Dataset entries
BEGIN

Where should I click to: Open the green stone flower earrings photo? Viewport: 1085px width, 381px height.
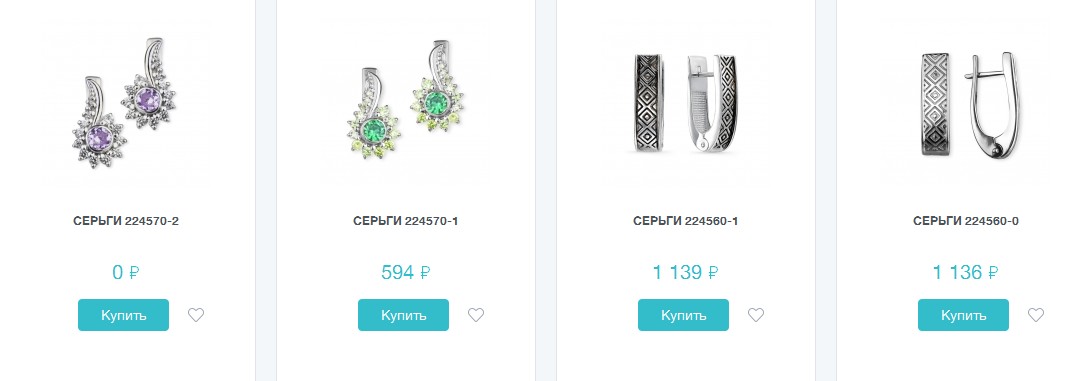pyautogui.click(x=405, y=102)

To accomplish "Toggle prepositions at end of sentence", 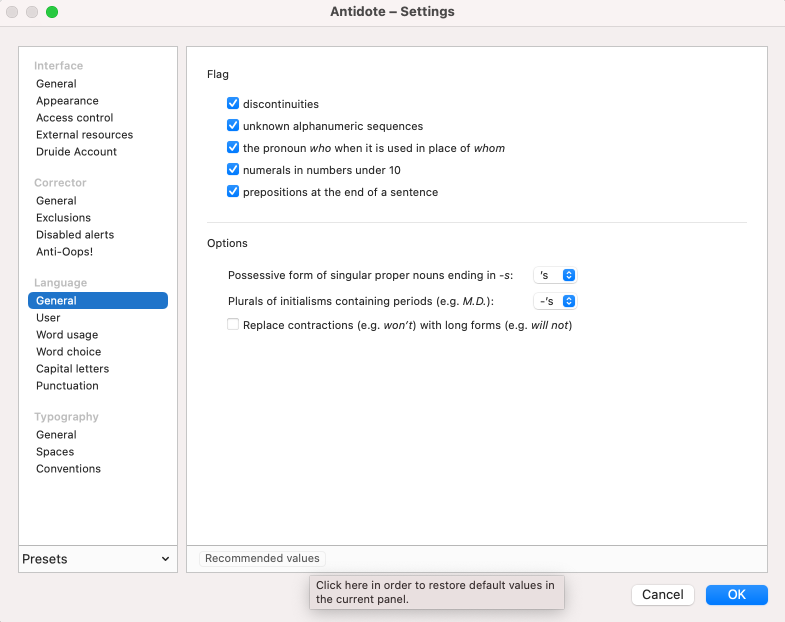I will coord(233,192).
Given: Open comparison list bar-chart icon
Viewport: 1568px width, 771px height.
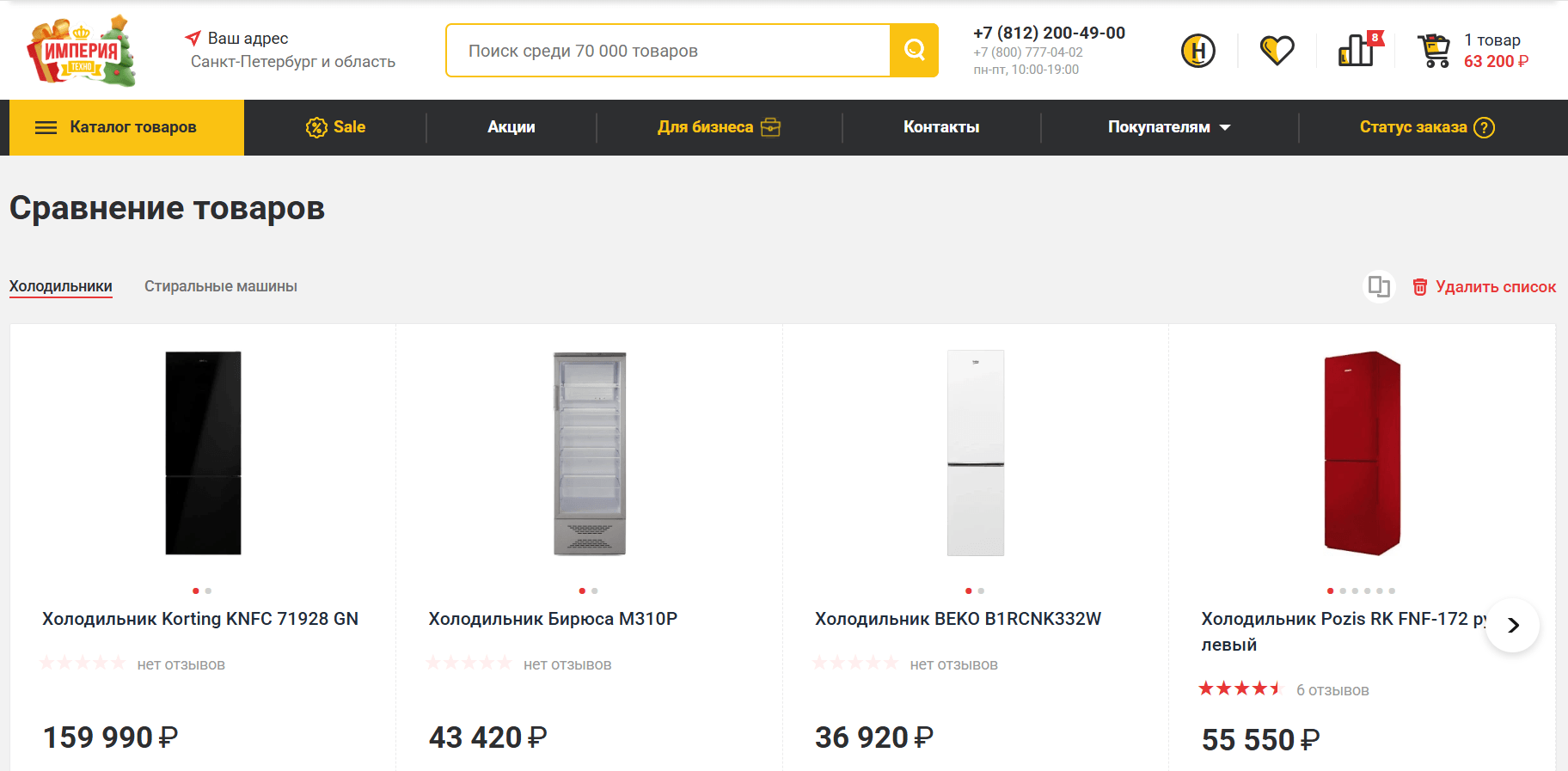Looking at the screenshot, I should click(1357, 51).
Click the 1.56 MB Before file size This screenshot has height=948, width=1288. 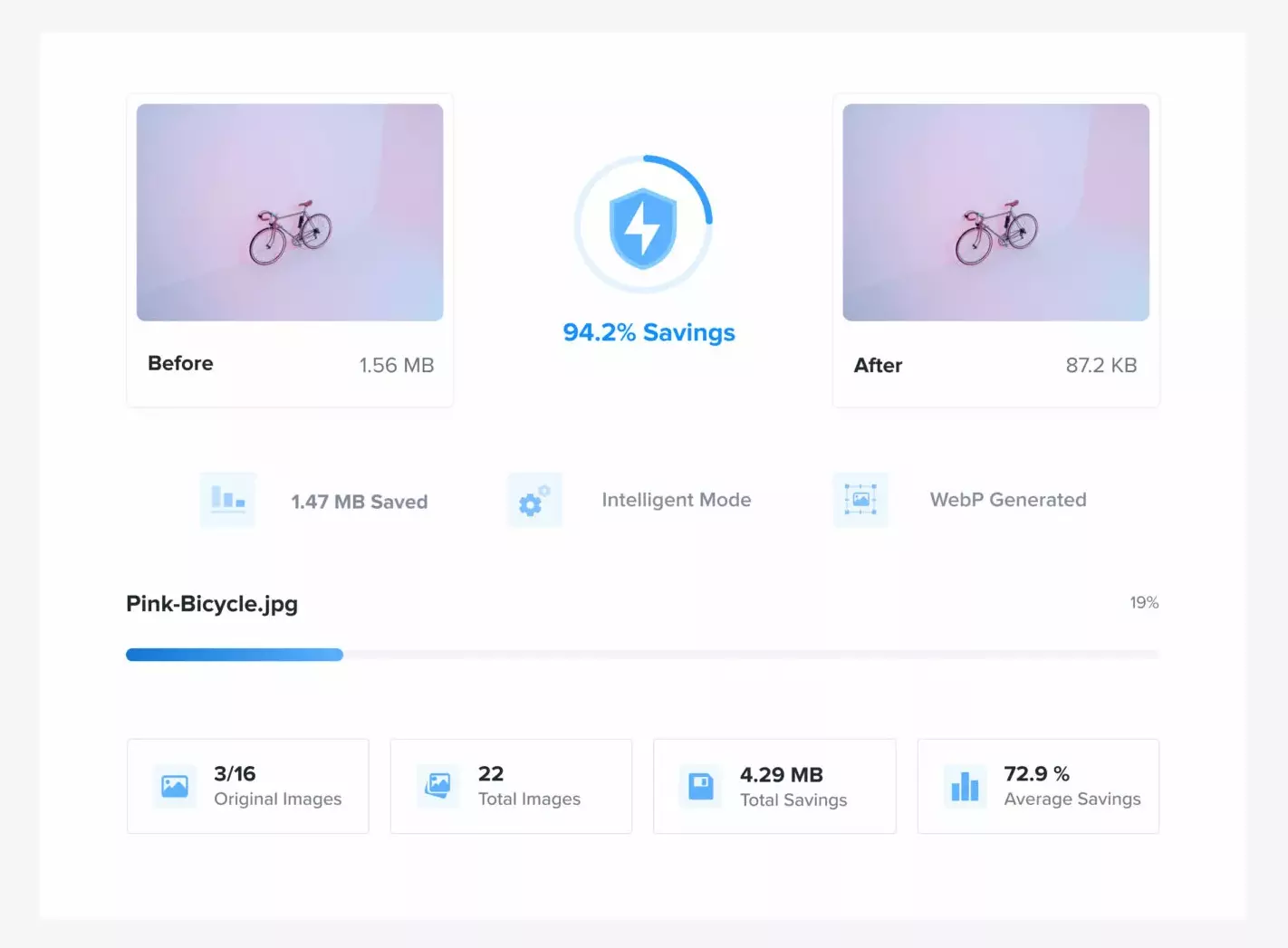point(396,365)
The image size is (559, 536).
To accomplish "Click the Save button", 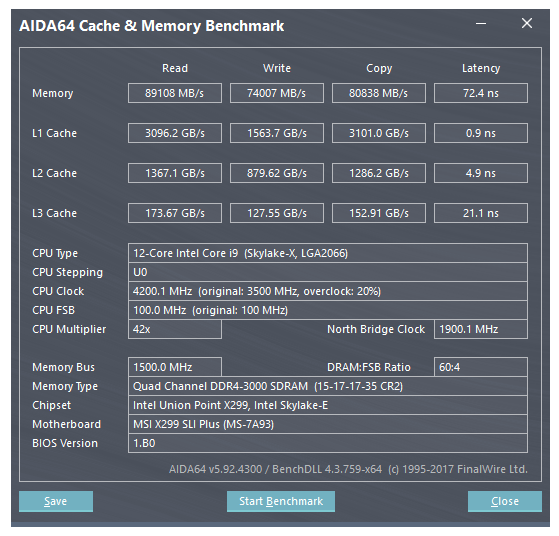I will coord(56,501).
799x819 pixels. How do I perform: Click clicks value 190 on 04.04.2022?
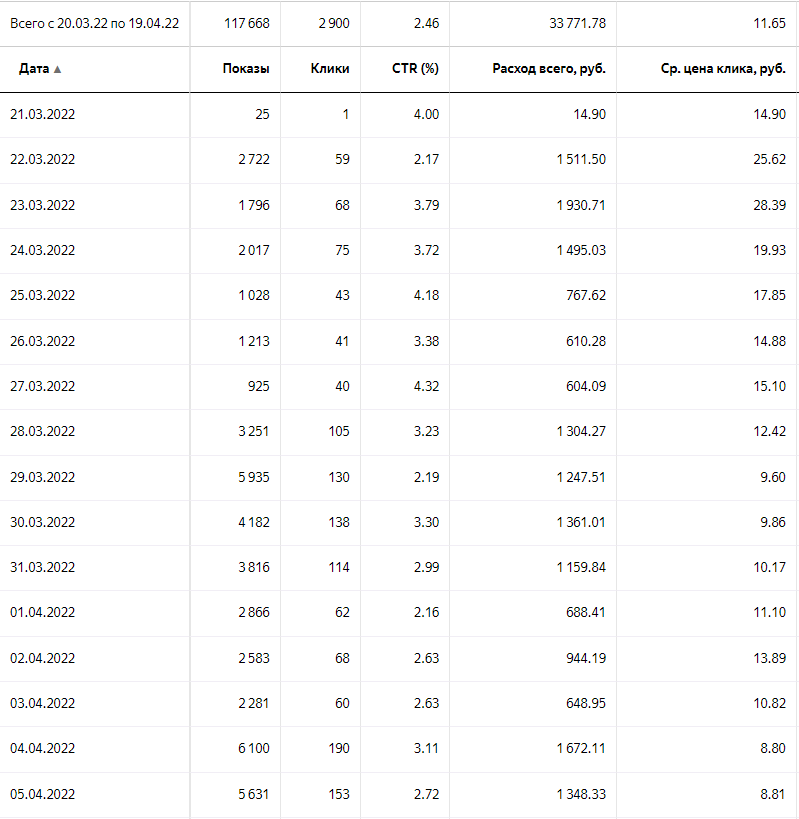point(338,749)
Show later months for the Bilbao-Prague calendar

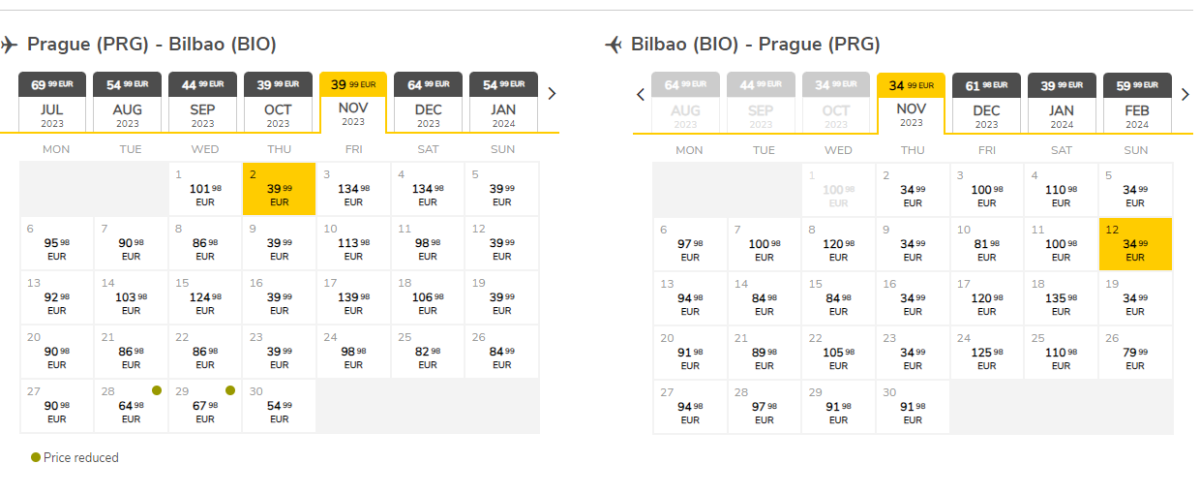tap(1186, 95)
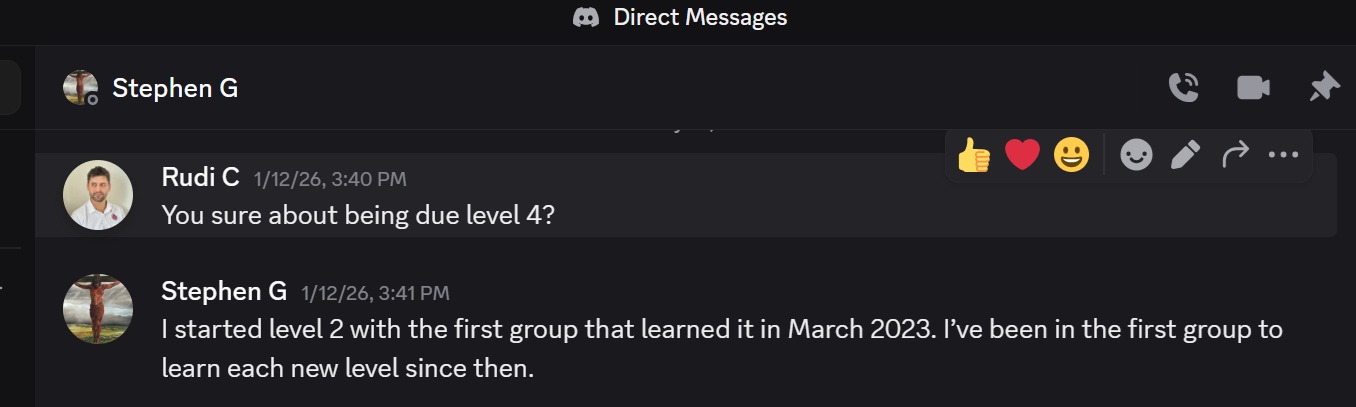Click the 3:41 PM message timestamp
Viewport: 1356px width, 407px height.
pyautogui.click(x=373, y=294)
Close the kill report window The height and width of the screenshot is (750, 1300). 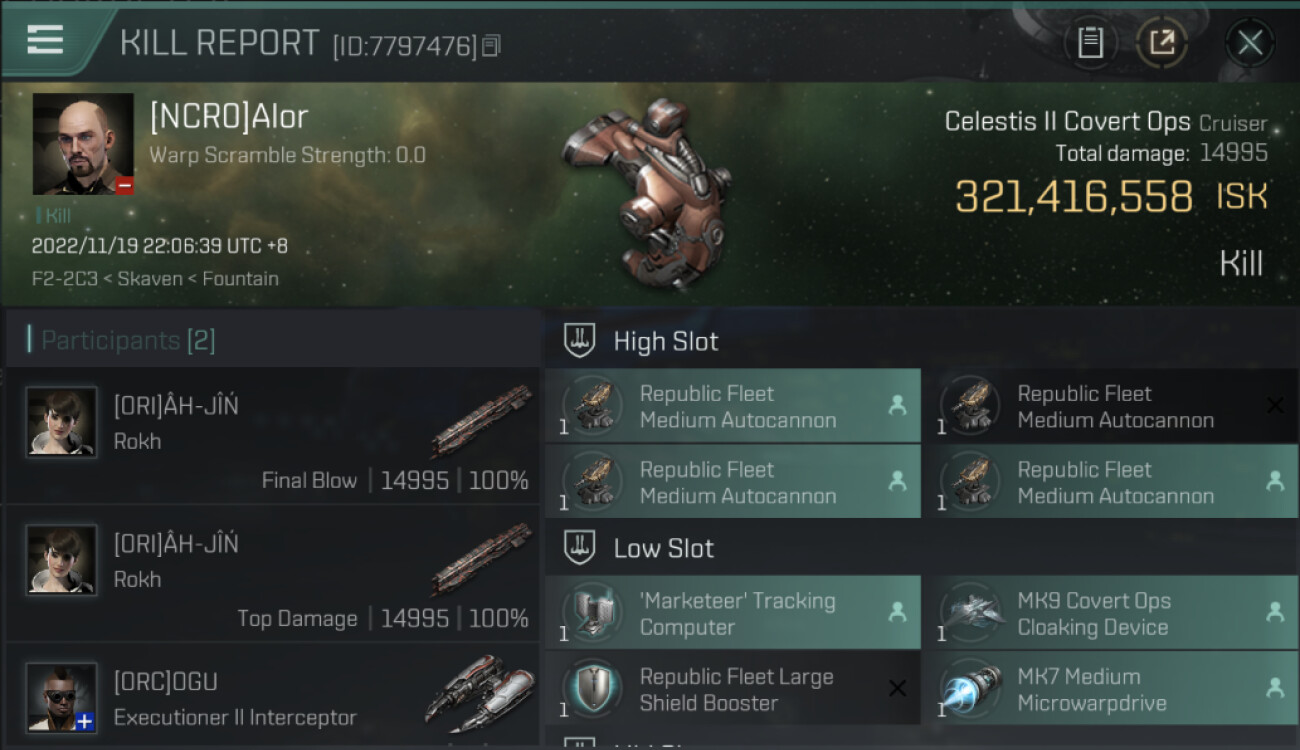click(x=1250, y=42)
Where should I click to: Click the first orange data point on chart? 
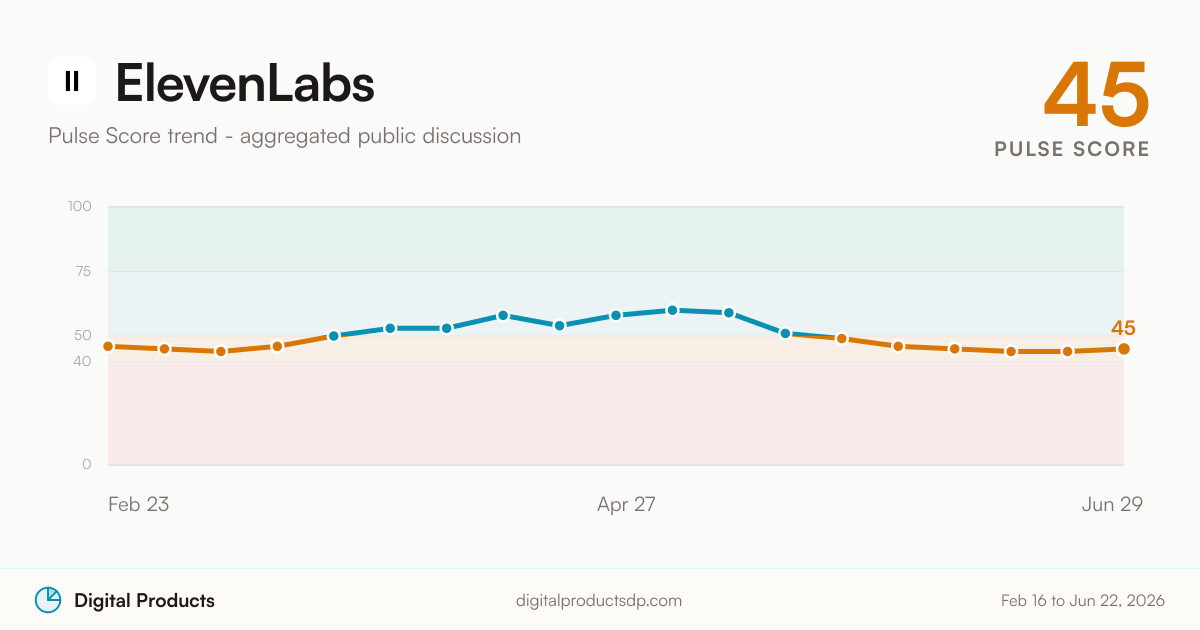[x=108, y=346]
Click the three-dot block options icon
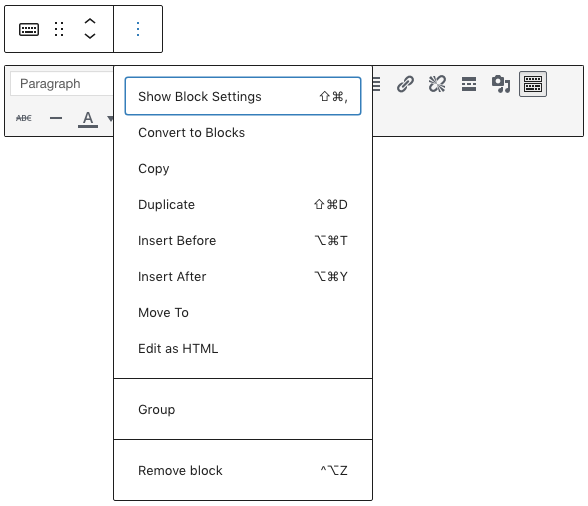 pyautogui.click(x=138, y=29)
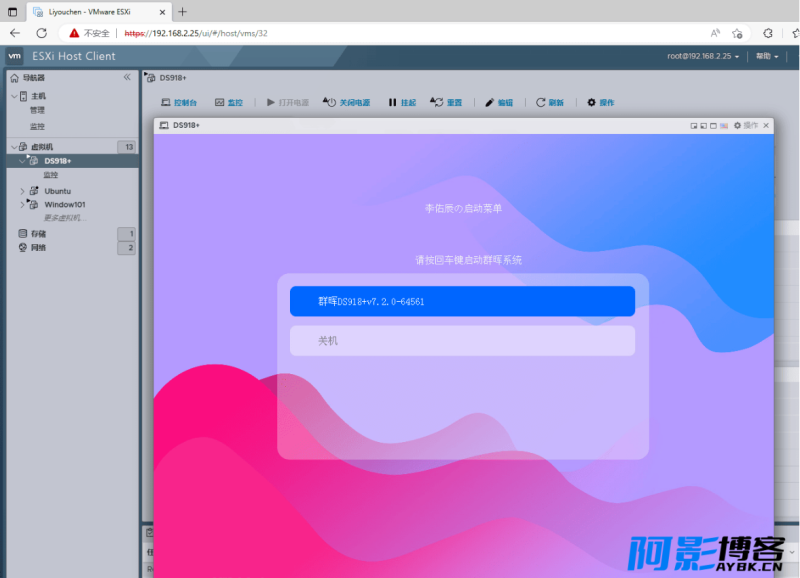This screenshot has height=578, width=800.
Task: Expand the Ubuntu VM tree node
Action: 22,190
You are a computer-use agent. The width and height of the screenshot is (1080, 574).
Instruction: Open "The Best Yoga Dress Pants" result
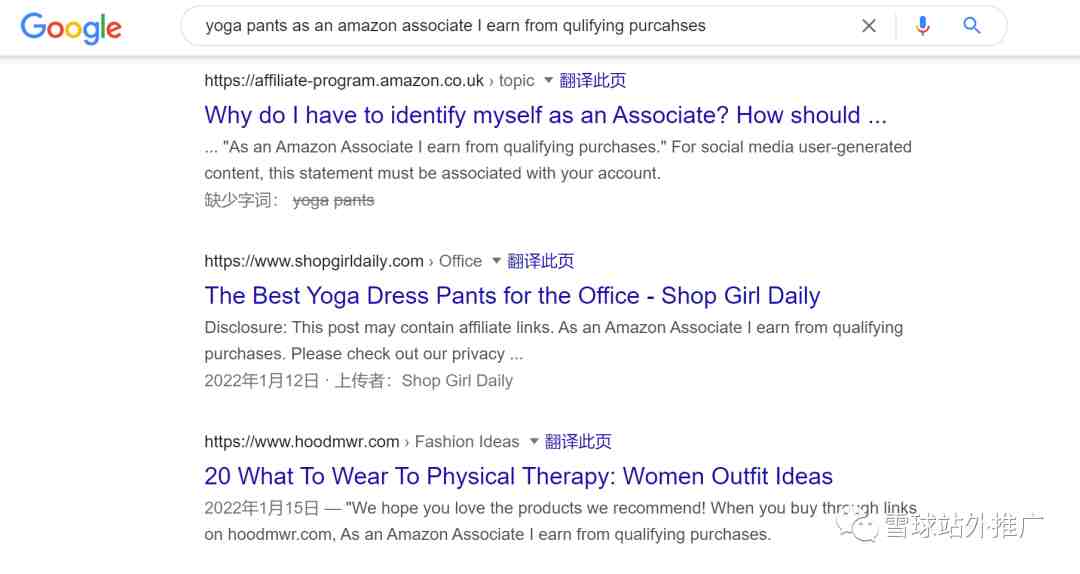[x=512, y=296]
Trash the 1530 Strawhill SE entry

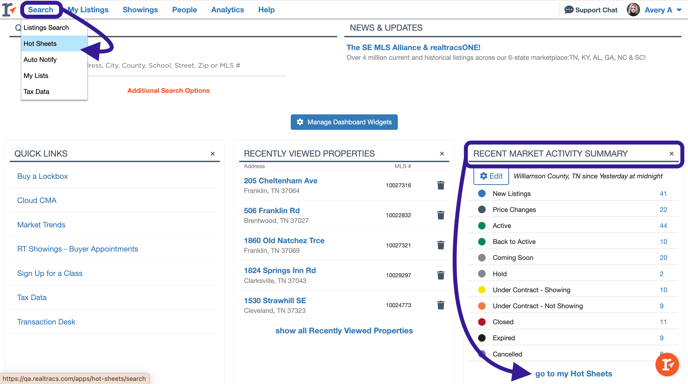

END

§ **INSTRUCTIONS FOR THE TASK**
Excluding all pictures, output exactly the lines from the line containing "You are a computer-use" through the last line of the entries above.

§ **YOUR RESPONSE**
You are a computer-use agent. The width and height of the screenshot is (1080, 574).
Instruction: Open "The Best Yoga Dress Pants" result
[x=512, y=296]
Trash the 1530 Strawhill SE entry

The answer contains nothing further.